Its tax time again. I have been attending free seminars on taxation and investment in the library for the past few weeks. The teacher is an accountant from the nearby university. Basically it’s basic stuff but a good introduction to the US environment for recent emigrants like me. The tax system here is complex and encompassing so one should really understand and take advantage of tax credits or deductions. It’s really an important task because filling tax is a big deal here. Civil wars have been fought in the past and political battles rage today regarding the proper level of taxation. One can get audited and sometimes jailed if one is not exacting. The complexity for me is filing 2 tax returns for 2009.

The library showcases some books to read after the weekend seminars. I borrowed a few and liked Larry Swedroe’s book on making wise investments. He is similar to the author of ‘The Coffeehouse Investor.’ They both agree that the best way to invest is via passive investing, usually by buying index funds and/or ETFs. I agree with their views but in the last minute I decided to buy individual stocks. The reason is that Index Funds or ETF cost more that some really good value stocks out there. In fact, one could invest in companies like Citigroup, GE, Pfizer and Xerox in today’s market with their current price levels. Its taking advantage of the depressed prices of certain firms that have a good upside potential in the future.

I guess I bought because I intend to hold them for a long time.
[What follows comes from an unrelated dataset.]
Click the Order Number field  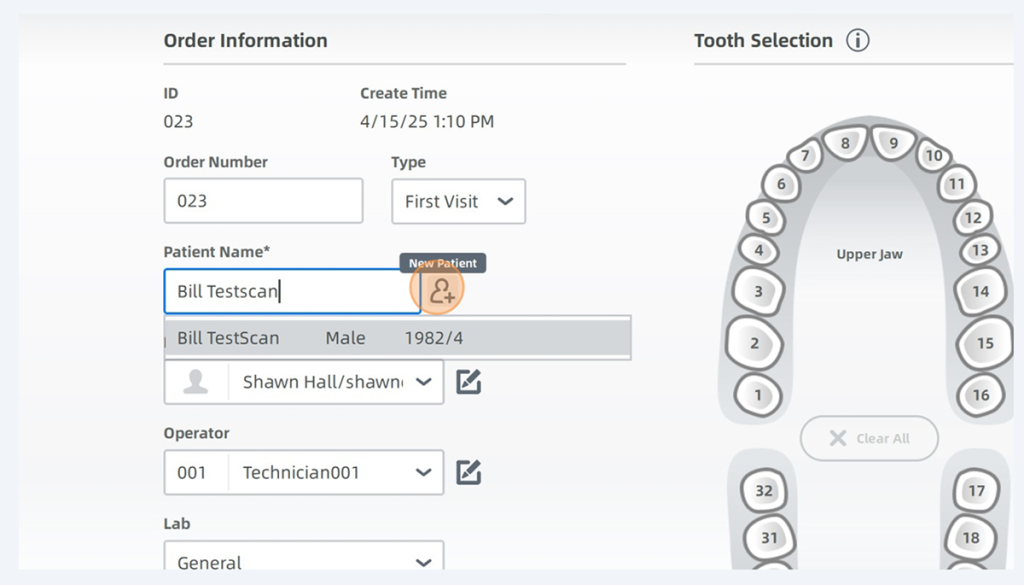(x=263, y=201)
I will not be trading but rather keeping these stocks for the long term. So I guess I am a contrarian, buying value stocks. It is this ease in applying the correct labels that I learned from the seminars. I have borrowed a lot of books too and it’s been very helpful. Now I wonder if the confidence I have in buying individual stocks is warranted. I may be a victim of overconfidence as well the error of looking at the past as a predictor of future events. The new field of behavioral finance has opened up a new perspective for investors who are affected by downturn.
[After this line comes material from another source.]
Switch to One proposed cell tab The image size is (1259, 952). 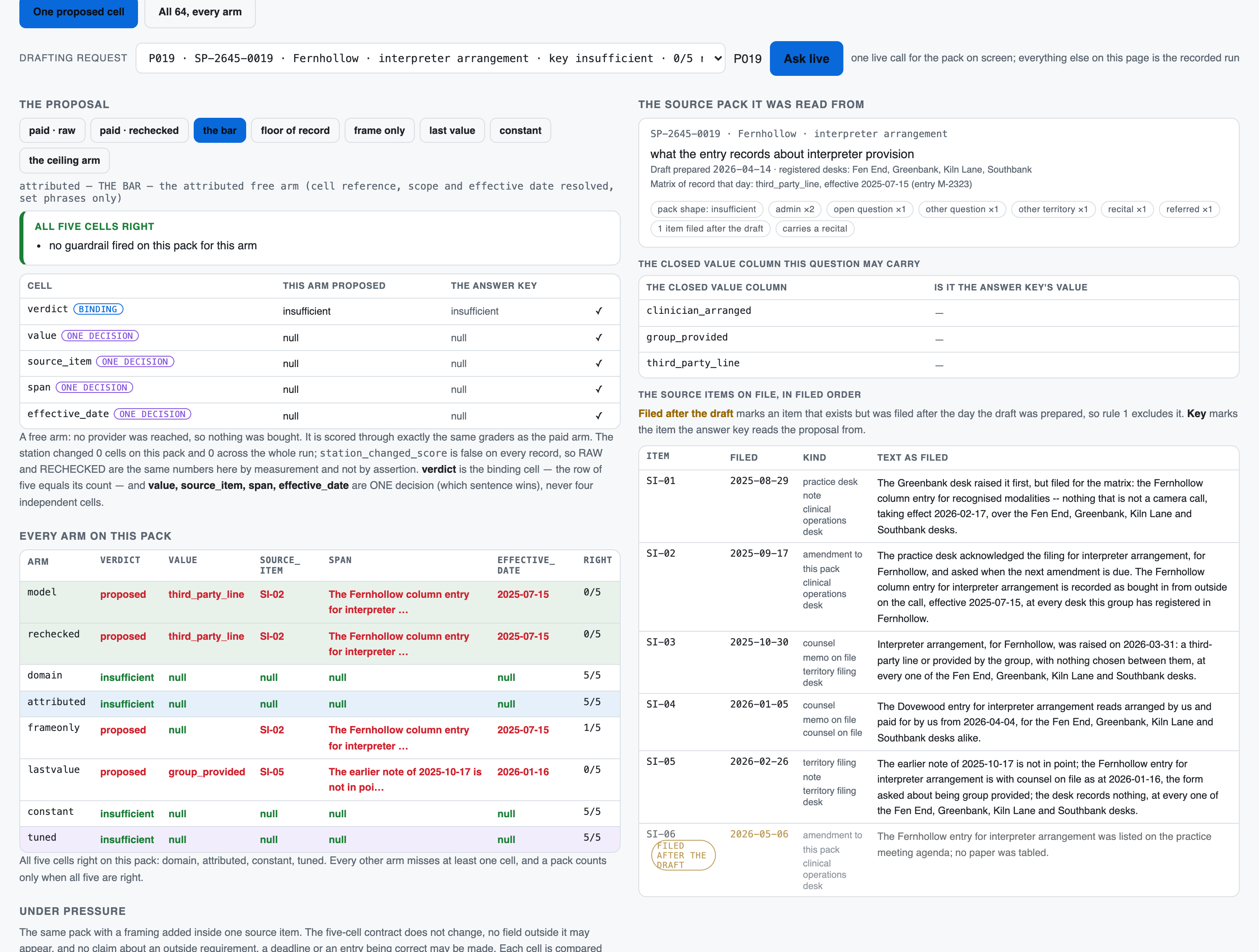[x=79, y=12]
I guess I can describe myself as having a high risk tolerance, with a buy and hold mentality, who focus on value stocks with a contrarian perspective. I hope a got these labels right. Actually I have investing in stocks since my early twenties, having read a stock primer on the Philippine stock exchange. Prior to my meager US investments, I can say that I have invested in the Philippines and Singapore stock market, invested in mutual funds, REIT, ETFs and individual stocks. I have an undergraduate degree in Economics and post graduate degree in business. I have also read my share about investing by reading books by Benjamin Graham, Warren Buffet, George Soros, Robert Kiyosaki, about the stock market, economic theory, history books on banks, financiers as well as attended all sorts of investing seminars.
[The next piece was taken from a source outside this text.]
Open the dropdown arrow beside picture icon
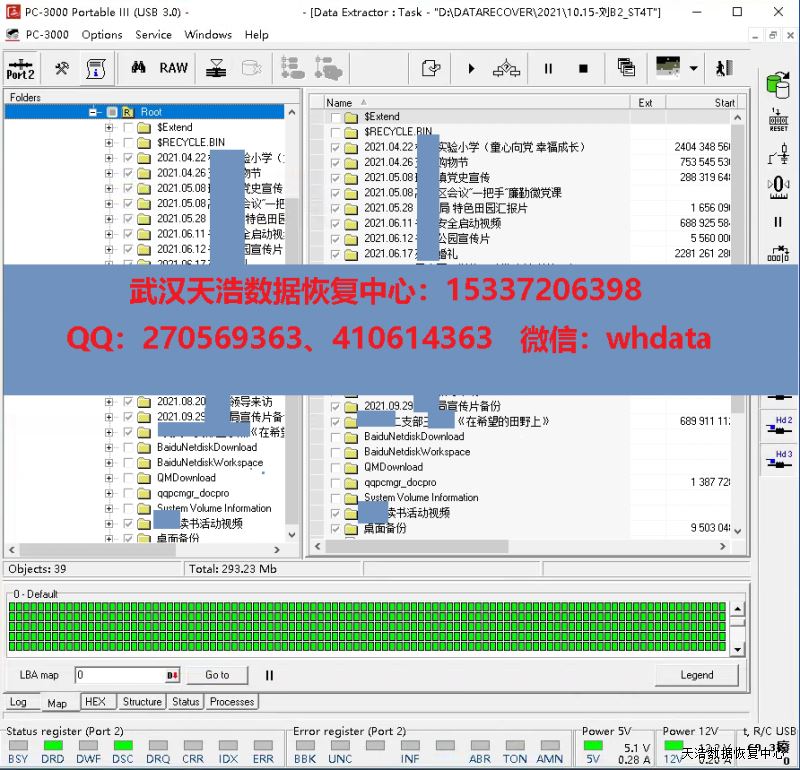800x770 pixels. pos(693,69)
With this background, I hope that I am not blindsided by any mental bias or overconfidence. At the moment, I have lost some money due to the recent downturn although overall I am OK because of my gains in real estate after selling my flat. It’s only the first time I have invested in US stocks. I think I have also developed through the years a good ability to assess risk. Not necessarily in investment but in my work and life. Most of my bets are good though I sometimes have a gambler’s recklessness. I guess one’s progress in life and work reflects one’s risk assessment skill. Applying this sort of instinctive skill with investment psychology and financial literacy is the key to being a good investor.